04-14-2010 09:23 AM
I need to what the PID using CPU utilization at 50%.
All i see on the syslog server is " %HA_EM-2-LOG: highcpu: HIGH CPU"
EEM doesnt tell me what process is consuming the CPU at 50%
Any ideas?
event manager applet highcpu
event snmp oid 1.3.6.1.4.1.9.9.109.1.1.1.1.10.1 get-type exact entry-op ge entry-val 50 poll-interval 5
action 1.0 cli command "enable"
action 2.0 cli command "show proc cpu sorted"
action 3.0 syslog priority critical msg "HIGH CPU"
Francisco.
Solved! Go to Solution.
04-15-2010 03:28 PM
Joe,
On one of your C6500 WAN switches with EBGP peering with our ISP provider appears to have BGP hold timer expiring frequently during the day (really annoying) . During those events we are seeing very high CPU. We are not sure at this stage what's causing high CPU since we are logging lots a ACL's filling logging buffer quickly hence that's why we am asking for your assitant to capture what's causing high CPU.
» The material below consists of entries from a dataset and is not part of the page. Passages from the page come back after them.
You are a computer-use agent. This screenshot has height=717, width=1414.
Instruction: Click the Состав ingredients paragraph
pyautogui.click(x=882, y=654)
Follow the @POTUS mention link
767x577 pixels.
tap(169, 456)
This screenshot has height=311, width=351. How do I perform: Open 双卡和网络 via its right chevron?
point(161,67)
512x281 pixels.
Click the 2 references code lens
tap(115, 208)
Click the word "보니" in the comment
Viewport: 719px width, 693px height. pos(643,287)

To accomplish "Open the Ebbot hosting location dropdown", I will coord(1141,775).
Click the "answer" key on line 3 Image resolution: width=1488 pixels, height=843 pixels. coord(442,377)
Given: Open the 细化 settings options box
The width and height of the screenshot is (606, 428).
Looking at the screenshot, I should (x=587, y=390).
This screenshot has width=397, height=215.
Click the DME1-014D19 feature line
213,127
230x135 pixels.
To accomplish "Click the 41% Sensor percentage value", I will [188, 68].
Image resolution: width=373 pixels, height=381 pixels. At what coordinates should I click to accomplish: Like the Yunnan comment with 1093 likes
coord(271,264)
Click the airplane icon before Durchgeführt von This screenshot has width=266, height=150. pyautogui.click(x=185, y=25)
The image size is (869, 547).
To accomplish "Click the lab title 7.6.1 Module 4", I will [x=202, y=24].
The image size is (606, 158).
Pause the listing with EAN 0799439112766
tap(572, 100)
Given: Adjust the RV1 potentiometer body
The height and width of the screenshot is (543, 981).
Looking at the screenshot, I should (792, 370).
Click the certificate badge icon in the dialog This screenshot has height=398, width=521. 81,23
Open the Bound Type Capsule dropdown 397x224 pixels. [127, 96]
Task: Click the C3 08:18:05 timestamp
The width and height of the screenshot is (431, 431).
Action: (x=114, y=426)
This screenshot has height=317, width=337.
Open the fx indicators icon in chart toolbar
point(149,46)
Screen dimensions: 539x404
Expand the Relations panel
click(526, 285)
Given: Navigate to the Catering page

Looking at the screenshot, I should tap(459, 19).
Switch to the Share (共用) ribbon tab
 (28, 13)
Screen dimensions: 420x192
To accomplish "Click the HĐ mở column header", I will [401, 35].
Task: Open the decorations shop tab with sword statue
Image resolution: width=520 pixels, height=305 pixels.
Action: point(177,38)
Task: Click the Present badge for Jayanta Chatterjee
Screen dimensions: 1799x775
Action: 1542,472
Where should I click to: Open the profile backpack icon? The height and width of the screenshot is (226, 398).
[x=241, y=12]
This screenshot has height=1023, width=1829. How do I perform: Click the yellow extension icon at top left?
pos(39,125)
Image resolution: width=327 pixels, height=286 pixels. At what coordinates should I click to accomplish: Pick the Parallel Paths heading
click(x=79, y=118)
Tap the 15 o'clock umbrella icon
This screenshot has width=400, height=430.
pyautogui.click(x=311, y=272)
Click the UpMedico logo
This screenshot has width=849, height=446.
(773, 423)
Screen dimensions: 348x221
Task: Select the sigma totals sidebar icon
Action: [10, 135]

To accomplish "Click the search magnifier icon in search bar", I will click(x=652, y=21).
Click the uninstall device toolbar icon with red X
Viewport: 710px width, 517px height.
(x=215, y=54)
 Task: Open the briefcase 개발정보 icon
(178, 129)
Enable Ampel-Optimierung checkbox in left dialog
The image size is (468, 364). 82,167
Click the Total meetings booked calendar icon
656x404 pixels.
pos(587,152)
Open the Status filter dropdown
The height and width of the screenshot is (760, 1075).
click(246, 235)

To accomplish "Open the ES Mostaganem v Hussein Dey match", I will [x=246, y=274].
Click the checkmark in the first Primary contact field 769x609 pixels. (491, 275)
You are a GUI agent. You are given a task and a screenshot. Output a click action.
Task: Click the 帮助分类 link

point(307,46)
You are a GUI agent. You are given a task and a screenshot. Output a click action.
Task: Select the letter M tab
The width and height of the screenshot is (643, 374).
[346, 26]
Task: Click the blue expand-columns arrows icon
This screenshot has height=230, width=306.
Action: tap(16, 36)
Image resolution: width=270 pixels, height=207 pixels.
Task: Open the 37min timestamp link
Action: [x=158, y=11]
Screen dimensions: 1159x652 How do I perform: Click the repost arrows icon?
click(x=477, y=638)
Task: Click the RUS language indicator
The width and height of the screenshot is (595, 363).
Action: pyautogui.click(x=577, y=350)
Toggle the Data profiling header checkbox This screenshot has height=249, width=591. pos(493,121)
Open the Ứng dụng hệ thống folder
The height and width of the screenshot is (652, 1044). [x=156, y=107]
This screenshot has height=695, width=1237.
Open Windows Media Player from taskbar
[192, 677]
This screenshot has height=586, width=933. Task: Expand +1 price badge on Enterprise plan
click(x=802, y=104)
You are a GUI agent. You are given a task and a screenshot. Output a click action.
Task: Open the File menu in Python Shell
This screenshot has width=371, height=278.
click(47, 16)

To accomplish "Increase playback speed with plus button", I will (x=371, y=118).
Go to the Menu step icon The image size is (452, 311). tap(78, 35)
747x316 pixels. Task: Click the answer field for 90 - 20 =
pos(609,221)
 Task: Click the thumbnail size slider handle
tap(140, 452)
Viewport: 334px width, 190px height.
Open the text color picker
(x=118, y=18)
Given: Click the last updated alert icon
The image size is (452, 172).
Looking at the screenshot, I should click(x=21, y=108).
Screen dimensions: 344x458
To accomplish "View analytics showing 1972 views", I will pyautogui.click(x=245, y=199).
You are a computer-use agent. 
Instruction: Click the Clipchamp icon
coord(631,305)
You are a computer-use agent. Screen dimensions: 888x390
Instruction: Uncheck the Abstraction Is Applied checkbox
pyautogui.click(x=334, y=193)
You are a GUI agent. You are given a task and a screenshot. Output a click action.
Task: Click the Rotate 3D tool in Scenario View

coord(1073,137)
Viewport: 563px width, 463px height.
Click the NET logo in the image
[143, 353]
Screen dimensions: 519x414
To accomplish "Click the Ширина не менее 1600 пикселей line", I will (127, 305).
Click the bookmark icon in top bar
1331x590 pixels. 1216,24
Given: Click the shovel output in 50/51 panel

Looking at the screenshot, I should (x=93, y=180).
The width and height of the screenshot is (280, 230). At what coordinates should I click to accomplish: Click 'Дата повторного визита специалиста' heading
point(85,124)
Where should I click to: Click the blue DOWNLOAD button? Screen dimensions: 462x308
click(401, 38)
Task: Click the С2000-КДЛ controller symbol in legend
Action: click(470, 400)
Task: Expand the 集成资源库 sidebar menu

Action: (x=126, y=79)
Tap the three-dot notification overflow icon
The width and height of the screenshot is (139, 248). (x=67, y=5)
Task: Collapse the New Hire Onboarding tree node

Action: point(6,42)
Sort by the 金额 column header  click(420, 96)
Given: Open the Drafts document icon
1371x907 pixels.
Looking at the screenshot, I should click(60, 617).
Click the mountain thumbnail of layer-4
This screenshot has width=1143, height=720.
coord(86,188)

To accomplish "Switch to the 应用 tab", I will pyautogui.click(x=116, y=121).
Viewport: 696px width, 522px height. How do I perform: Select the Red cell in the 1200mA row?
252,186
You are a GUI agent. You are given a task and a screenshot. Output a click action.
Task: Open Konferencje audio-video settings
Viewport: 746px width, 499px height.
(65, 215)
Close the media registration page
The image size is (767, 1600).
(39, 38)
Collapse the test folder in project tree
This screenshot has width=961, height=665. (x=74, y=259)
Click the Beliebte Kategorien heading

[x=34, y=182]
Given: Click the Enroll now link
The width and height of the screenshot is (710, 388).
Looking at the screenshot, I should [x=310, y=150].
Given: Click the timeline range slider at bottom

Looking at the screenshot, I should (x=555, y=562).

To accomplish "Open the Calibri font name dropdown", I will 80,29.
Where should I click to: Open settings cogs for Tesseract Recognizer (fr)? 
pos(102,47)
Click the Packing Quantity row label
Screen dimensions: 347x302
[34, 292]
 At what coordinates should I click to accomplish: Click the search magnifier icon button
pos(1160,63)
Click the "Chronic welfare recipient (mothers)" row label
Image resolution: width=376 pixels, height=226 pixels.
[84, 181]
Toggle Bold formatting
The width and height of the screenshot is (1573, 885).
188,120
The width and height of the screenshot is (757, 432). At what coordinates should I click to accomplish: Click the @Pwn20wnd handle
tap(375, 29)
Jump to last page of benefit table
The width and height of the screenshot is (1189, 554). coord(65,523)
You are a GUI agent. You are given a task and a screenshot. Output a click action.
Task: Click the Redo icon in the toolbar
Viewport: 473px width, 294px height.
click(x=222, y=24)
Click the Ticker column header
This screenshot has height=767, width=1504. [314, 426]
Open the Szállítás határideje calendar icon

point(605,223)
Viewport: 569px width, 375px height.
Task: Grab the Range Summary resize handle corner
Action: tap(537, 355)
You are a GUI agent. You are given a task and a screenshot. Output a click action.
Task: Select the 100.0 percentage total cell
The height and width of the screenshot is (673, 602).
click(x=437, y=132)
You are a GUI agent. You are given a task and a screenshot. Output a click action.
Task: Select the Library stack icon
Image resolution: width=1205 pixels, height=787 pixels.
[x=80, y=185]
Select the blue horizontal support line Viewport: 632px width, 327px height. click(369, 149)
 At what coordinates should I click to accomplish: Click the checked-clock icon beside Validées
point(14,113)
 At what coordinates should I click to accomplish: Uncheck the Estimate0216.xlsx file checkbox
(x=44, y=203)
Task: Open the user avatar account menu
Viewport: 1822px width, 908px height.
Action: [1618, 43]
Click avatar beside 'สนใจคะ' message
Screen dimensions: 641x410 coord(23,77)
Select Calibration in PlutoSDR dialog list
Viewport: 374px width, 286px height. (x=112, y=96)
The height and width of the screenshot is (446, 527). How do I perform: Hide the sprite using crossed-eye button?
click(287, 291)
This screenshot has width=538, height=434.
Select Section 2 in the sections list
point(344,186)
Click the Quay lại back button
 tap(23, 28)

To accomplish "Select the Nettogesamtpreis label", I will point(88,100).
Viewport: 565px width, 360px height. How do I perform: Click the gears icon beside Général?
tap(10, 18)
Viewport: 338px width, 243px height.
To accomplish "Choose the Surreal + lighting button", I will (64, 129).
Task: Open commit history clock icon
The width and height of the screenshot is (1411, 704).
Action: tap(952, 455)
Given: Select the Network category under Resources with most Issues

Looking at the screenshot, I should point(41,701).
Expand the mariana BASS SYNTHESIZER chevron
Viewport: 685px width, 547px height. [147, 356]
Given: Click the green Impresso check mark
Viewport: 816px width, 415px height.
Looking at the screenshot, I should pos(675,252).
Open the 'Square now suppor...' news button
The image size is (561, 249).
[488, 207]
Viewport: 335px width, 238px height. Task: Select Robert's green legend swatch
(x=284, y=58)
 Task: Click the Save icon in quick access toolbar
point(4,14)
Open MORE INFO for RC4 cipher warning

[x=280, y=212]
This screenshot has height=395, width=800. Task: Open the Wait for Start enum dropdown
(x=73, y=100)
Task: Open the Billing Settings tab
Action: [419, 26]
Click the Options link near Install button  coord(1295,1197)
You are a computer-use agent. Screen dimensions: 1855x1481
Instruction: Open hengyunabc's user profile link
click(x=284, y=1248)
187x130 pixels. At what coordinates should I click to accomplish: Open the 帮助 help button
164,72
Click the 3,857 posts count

The tcl script you have provided us we will definately use in prod but any chance you could modify the script to capture overall CPU utilization only at 50%?
Francisco.
04-15-2010 03:38 PM
Right now it does. That is, the script will not execute unless the OVERALL CPU usage is at or above 50%. It will then email all processes which have a five second CPU utilization above 0%. This way, you can get an idea of ALL CPU consumers that contributed to the 50% overall CPU utilization. I thought this is what you would want. However, if you want to only see processes at or above 50% on their own, I can do that, but I do not think the script will provide useful data at that point.
--
Please support CSC Helps Haiti
https://supportforums.cisco.com/docs/DOC-8895
https://supportforums.cisco.com
04-15-2010 04:00 PM
Joe.
Thank you very much for your assistant.
I will test it on the weekend
Francisco
04-15-2010 04:24 PM
I made one modification which may help. In this version, the processes will be listed in descending order relative to their CPU consumption. Previously, the processes were listed by hash value.
--
Please support CSC Helps Haiti
https://supportforums.cisco.com/docs/DOC-8895
https://supportforums.cisco.com
04-15-2010 06:18 PM
Sorry, I had a typo in that last version. Try this one instead.
--
Please support CSC Helps Haiti
https://supportforums.cisco.com/docs/DOC-8895
https://supportforums.cisco.com
04-16-2010 04:45 AM
Hey Joe,
I dont see much difference based on the output i am seeing on the syslog server!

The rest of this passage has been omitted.